Auto-overclocking, while providing the ultimate in enthusiast laziness, doesn’t work very well. Despite having access to all the subsystem’s analytical data, it’s still not clever enough to resist the temptation to hard-lock a system.
That’s not to say it never happens to us in our own overclocking shenanigans, nor is it unique to AMD's software, but we can usually get a CPU higher clocked and stable in a shorter amount of time. Auto-overclocking is always an option I discourage others from using, simply because it doesn’t inspire any depth of knowledge or a reason to learn about what you’re doing.

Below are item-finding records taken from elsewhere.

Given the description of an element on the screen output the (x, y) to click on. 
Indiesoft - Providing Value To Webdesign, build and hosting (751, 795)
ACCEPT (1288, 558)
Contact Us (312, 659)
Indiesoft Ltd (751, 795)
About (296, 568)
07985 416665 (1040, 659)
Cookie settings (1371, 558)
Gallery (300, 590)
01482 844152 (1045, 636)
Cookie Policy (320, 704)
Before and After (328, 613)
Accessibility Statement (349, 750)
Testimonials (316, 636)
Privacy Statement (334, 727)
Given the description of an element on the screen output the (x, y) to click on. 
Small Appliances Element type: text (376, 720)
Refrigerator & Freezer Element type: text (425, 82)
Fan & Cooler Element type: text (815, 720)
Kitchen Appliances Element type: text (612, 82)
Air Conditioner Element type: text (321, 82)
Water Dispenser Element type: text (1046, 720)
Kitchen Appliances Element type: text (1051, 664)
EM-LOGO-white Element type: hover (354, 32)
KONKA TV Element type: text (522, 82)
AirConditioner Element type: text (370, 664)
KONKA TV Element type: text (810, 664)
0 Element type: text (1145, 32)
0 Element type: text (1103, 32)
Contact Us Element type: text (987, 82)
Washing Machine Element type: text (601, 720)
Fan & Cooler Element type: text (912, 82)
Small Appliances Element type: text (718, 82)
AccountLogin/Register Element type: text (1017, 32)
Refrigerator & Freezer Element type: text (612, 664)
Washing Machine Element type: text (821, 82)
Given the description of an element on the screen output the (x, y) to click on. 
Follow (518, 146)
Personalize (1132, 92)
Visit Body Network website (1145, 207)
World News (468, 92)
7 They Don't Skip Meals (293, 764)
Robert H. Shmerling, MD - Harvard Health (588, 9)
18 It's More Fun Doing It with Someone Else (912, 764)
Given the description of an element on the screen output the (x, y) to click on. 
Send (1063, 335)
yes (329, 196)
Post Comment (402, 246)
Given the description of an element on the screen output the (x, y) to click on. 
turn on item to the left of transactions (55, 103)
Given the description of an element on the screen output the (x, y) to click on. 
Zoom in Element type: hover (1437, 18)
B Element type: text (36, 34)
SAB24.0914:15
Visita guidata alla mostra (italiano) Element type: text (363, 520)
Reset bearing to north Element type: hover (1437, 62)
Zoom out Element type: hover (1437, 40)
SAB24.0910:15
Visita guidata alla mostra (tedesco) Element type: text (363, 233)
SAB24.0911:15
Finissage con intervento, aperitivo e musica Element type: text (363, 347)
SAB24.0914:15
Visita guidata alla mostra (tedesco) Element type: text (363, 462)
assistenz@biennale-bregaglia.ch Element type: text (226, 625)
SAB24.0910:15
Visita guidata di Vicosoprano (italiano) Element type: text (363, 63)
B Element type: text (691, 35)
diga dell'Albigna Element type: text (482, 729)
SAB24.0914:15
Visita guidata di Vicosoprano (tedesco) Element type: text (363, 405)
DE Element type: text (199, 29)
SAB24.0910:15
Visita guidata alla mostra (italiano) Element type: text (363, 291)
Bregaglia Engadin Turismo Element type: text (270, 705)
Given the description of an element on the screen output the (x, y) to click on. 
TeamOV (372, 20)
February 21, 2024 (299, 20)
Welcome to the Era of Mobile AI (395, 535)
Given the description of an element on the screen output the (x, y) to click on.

The advanced features offer so much more over the novice slider and there’s in-depth support for all manner of things: memory, CPU, HyperTransport, PCI-Express... but unfortunately, the one option we wanted to adjust—the north bridge frequency—is unavailable. Like every in-Windows utility that has gone before it, it can’t replicate a BIOS level of sophistication. Seeing as every motherboard offers a unique BIOS, AMD can only offer the common feature adjustments that are available on all motherboards.
Despite the few niggles mentioned, we like where AMD is heading with this – the utility has great intentions, works in the most part and AMD is certainly going the right way with this. With that said though, it’s not something I would use as a replacement for the motherboard BIOS when tweaking or overclocking; instead, it's a great confirmation tool that gives far more information than third party programmes like CPU-Z.